- Born: Robert Cohen Calgary, Alberta, Canada
- Occupations: Writer, director
- Years active: 1990–present
- Spouses: Janeane Garofalo ​ ​(m. 1992; div. 2012)​; Jill Leiderman;

= Robert Cohen (writer) =

Canadian comedy writer and director

Robert Cohen is a Canadian comedy writer and director. Cohen's writing career has covered many TV formats, from sketch to multi-camera, single-camera and animation. He has also written multiple times for the Academy Awards and Emmy Awards.

==Early life==
Cohen was born to a Jewish family in Calgary, Alberta, where he attended the Calgary Hebrew School.

==Career==
Cohen has written for The Simpsons, The Wonder Years, The Ben Stiller Show, and The Big Bang Theory.

He won a Primetime Emmy Award for his work on The Ben Stiller Show.
··········
_The tasks_:
(a) Decide whether each statement below agrees with the Robert Cohen profile above. Answer yes or no for each, quoting the words from the profile that settle it.
(i) Cohen was born in Calgary, Alberta.
(ii) Cohen won a Primetime Emmy Award for his work on The Simpsons.
(iii) Cohen's writing career has included animation.
(b) Answer these questions from the Robert Cohen profile above:
(i) What school did Cohen attend?
(ii) In what year did Cohen marry Janeane Garofalo?
(iii) For which two award shows has Cohen written?
(c) Write the next part of the Robert Cohen profile, picking up after its final sentence.
··········
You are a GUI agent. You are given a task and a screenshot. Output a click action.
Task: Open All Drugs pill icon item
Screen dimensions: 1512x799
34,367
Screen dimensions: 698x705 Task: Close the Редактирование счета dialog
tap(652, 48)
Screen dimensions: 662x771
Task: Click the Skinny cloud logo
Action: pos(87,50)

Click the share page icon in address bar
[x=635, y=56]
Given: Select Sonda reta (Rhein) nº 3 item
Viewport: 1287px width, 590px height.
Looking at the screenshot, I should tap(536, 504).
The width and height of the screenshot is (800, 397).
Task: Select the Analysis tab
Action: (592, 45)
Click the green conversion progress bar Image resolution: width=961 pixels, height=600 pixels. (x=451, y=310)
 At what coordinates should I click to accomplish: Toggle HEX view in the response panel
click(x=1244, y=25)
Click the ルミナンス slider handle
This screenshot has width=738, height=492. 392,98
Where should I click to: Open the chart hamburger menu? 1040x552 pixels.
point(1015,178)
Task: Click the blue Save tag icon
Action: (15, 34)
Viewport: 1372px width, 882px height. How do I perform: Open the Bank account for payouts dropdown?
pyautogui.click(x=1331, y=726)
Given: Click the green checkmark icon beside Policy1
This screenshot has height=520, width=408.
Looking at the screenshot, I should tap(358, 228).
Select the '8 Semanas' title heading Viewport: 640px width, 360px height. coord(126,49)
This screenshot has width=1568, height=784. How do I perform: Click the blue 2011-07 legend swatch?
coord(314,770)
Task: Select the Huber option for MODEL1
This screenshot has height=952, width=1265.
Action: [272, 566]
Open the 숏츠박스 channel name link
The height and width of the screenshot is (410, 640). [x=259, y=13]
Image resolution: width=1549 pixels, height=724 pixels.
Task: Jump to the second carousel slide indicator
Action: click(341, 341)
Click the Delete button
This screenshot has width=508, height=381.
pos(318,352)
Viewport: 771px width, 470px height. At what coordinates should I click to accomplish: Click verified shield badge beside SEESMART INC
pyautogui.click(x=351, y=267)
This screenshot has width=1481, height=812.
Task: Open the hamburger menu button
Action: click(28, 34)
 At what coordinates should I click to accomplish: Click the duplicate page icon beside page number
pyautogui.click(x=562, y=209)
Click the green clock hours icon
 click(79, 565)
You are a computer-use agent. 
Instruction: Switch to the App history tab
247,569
··········
_Outputs by task_:
(a)
(i) Yes: "Cohen was born to a Jewish family in Calgary, Alberta"
(ii) No: "He won a Primetime Emmy Award for his work on The Ben Stiller Show."
(iii) Yes: "from sketch to multi-camera, single-camera and animation"

(b)
(i) The Calgary Hebrew School
(ii) 1992
(iii) The Academy Awards and the Emmy Awards

(c)
His career as a TV comedy writer has covered every format, from multi-camera and single-camera, to sketch and animation. Cohen has also written for and produced on multiple Emmy Award, Academy Award and MTV Movie Award shows.

== Personal life ==
Cohen is married to Jimmy Kimmel Live! producer Jill Leiderman. Upon their engagement, he learned that he had been legally married to his ex-girlfriend, actress Janeane Garofalo, for the last twenty years, after what they had believed to have been a "joke wedding" in Las Vegas in 1991. They had both thought the marriage was not binding unless it had been filed at a local courthouse. The union was dissolved in 2012.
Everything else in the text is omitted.